AUSGANGSTEXT:
«Der Islam hat hier nichts verloren»

St. Galler Tagblatt. Sommergespräch · Rorschachs Stadtpräsident Thomas Müller tritt erst zurück, wenn Projekte wie der Autobahnanschluss unter Dach und Fach sind. Warum er sich über die Richter und die Medien ärgert und was die Schweizer von den Brasilianern noch lernen könnten.

Er habe mit seinem Amtsantritt als Stadtpräsident eine Trendwende eingeleitet, sagt Thomas Müller (SVP). Was er aus der Hafenstadt noch machen möchte, bevor er die Bühne verlässt, und warum er als Stadtpräsident nicht unbedingt Integrationsfigur sein möchte, verrät er im Gespräch.

Sie werden im Dezember 65 Jahre alt. Treten Sie nun auf 2018 zurück, Thomas Müller?

Thomas Müller: Das kann ich noch nicht sagen. Ich trete zurück, wenn ich die grössten Projekte soweit vorangetrieben habe, dass sie umsetzungsreif sind.

Welche Projekte meinen Sie?

Erstens den Ausbau des Stadtbahnhofs samt Strassenunterführung. Hier folgen noch die öffentliche Auflage und der Abschluss des Landerwerbs. Zweitens den Autobahnanschluss A1, der muss gesichert sein, bevor ich gehe. Drittens die Arealentwicklung im Seefeld mit neuer Wohnzone, die Verlegung und den Neubau des Strandbades und eines Hotels.

Das dauert. Ende Jahr kündigen Sie also noch keinen Rücktritt an?

Nein, sicher noch nicht. Der Zeitpunkt des Rücktritts steht im Zusammenhang mit Projekten der Stadtentwicklung. Die Frage nach meinem Rücktritt stellen mir auch häufig Investoren. Die sagen mir: «Wenn du nicht mehr da bist, dann nehmen wir das Geld nicht in die Hand.»

Dann sind Sie ja unersetzlich?

Nein, überhaupt nicht. Aber es braucht jemanden, der zupacken kann. Es braucht für solche Projekte ein gutes Netzwerk und Verhandlungsstärke.

Also: Wen sehen Sie als Nachfolger? Michael Götte?

Es ist nicht an mir, Gespräche zu führen. Das müssen die politischen Gruppierungen machen, aber auch Arbeitgeber- und Gewerbeverband. Ich freue mich, wenn es eine bürgerliche Kandidatur gibt. Am meisten ärgern würde mich ein Nachfolger, der nur verwaltet. Die Trendwende, die wir seit 2005 in Rorschach eingeleitet haben, ist kein Selbstläufer, da muss man dranbleiben.

BEREITGESTELLTE DATEN:
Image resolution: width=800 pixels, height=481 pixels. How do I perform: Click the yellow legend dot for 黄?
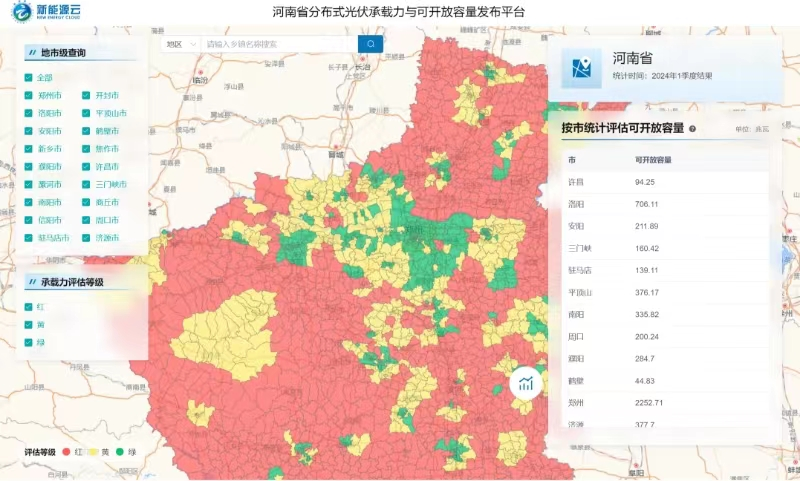coord(93,452)
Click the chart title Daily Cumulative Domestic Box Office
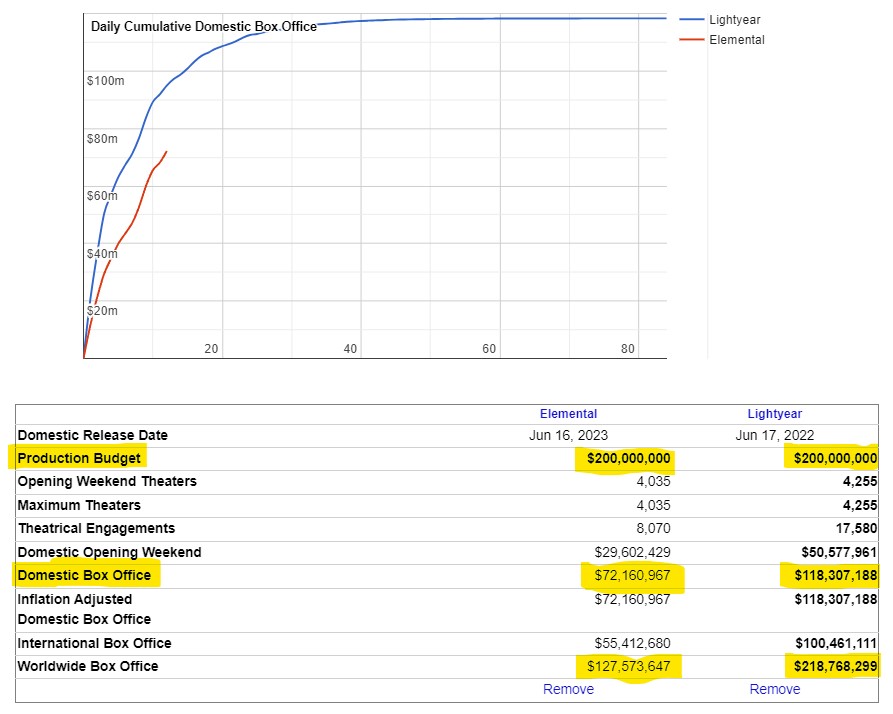 [x=203, y=26]
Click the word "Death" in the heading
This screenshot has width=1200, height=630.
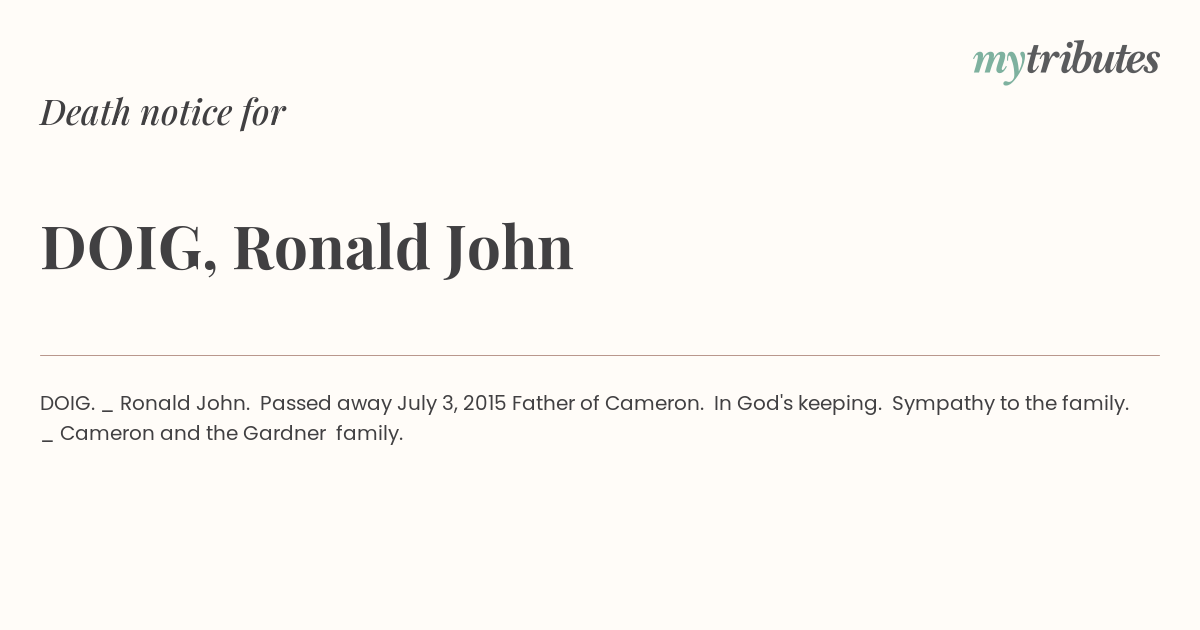[85, 113]
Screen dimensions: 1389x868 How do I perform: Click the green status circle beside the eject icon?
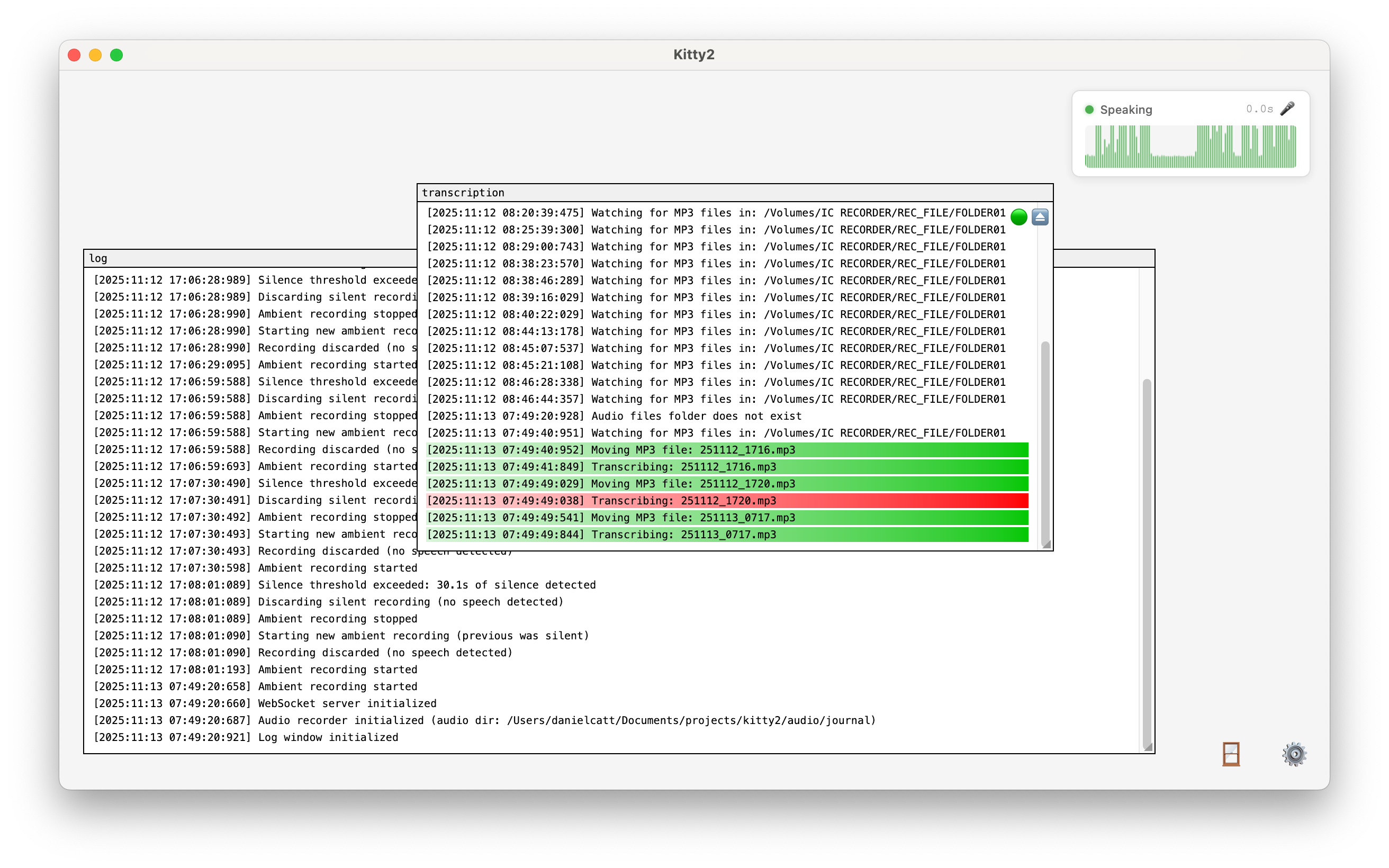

ZU ERLEDIGENDE AUFGABEN:
(1) Schreiben Sie aus dem Interview mit Thomas Müller den Abschnitt von „Thomas Müller: Das“ bis „Sie ja unersetzlich?“ wortgetreu ab.
(2) Führen Sie das Interview mit Thomas Müller nach seinem letzten Satz weiter.
Die Zeilen sind eigenständiges Material und gehören nicht zum Interview.

ANTWORTEN:
(1)
Thomas Müller: Das kann ich noch nicht sagen. Ich trete zurück, wenn ich die grössten Projekte soweit vorangetrieben habe, dass sie umsetzungsreif sind.

Welche Projekte meinen Sie?

Erstens den Ausbau des Stadtbahnhofs samt Strassenunterführung. Hier folgen noch die öffentliche Auflage und der Abschluss des Landerwerbs. Zweitens den Autobahnanschluss A1, der muss gesichert sein, bevor ich gehe. Drittens die Arealentwicklung im Seefeld mit neuer Wohnzone, die Verlegung und den Neubau des Strandbades und eines Hotels.

Das dauert. Ende Jahr kündigen Sie also noch keinen Rücktritt an?

Nein, sicher noch nicht. Der Zeitpunkt des Rücktritts steht im Zusammenhang mit Projekten der Stadtentwicklung. Die Frage nach meinem Rücktritt stellen mir auch häufig Investoren. Die sagen mir: «Wenn du nicht mehr da bist, dann nehmen wir das Geld nicht in die Hand.»

Dann sind Sie ja unersetzlich?

(2)
Sie wollten Ihrem Nachfolger eine Seestadt mit 30000 Einwohnern zurücklassen. Das haben Sie nicht geschafft.

Die Fusion klappte 2014 nicht. Aber ich bin überzeugt, in den nächsten 10 bis 15 Jahren kommt sie bestimmt. Die junge Generation ist weitsichtiger. Rorschach, Rorschacherberg und Goldach sind zusammengewachsen.

Zehn Jahre bleiben Sie aber nicht mehr?

Nein.

Welches Denkmal möchten Sie der Stadt hinterlassen?

Ich möchte kein Denkmal setzen, sondern eine funktionierende Stadt zurücklassen. Der Autobahnanschluss ist wirklich mehr als eine Strasse. Er birgt ein Riesenpotenzial, auch für die Quartiere, die heute mit Durchgangsverkehr belastet sind. Wird der Verkehr neu geführt, kann etwa die St.Gallerstrasse in Goldach zu einer Allee werden. Es ärgert mich, dass die Gegner die Entwicklung der Seestadt blockieren. Noch mehr nervt mich, dass das «Tagblatt» ihnen eine Plattform bietet.

Auch die Gegner des Autobahnanschlusses sind zu Wort gekommen, genau.

Guter Journalismus muss im Markt doch ankommen. Ihr schreibt seitenweise über Belanglosigkeiten, die keinen interessieren. Zudem werden gewisse Ostschweizer Politiker hochgelebt, deren Einfluss in Bern überschätzt wird.

Sie wünschen sich eine Zeitung, die Ihre Gesinnung vertritt. Dann ist es ja ganz in Ihrem Sinne, dass Blocher die Zehnder-Blätter gekauft hat.

Das wird keine Auswirkungen auf die Redaktionen haben. Die heutigen Medien sind geprägt von linkem Mainstream-Journalismus. Und die Journalisten schreiben sich gegenseitig alles ab.

Welche Zeitungen lesen Sie?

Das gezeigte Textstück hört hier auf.